- Problem requirements -
Nothing but the lines below from the first through the one with "637x448 pixels." should appear, printed exactly; please leave pictures out.

- Source material -
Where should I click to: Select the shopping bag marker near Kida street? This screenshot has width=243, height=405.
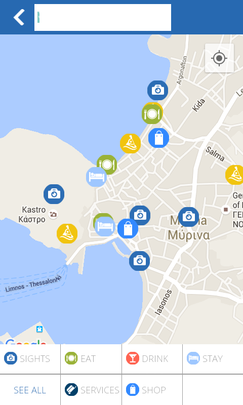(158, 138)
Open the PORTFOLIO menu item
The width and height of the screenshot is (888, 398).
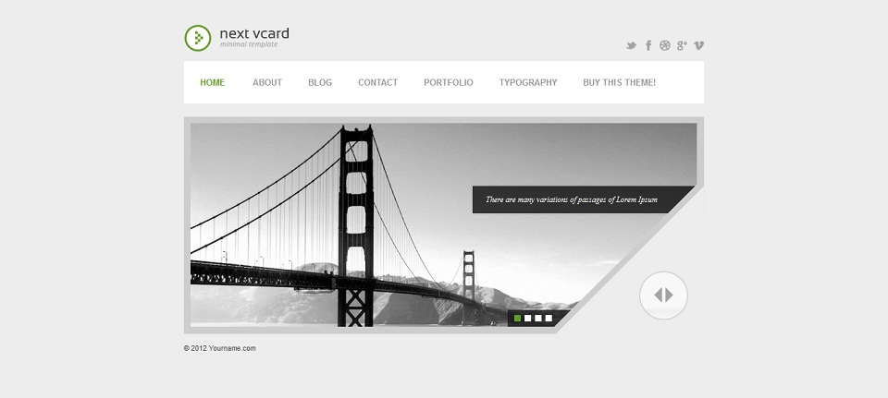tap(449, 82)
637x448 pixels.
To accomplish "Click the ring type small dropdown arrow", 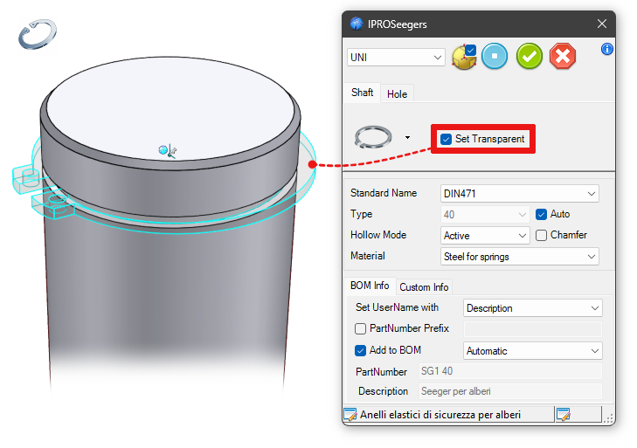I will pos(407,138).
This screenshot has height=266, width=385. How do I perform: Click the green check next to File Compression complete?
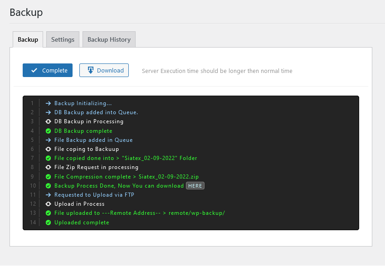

- Exercise output -
Where should I click to: Select the shopping bag marker near Kida street? This screenshot has width=243, height=405.
(158, 138)
Open the PORTFOLIO menu item
The width and height of the screenshot is (888, 398).
tap(449, 82)
637x448 pixels.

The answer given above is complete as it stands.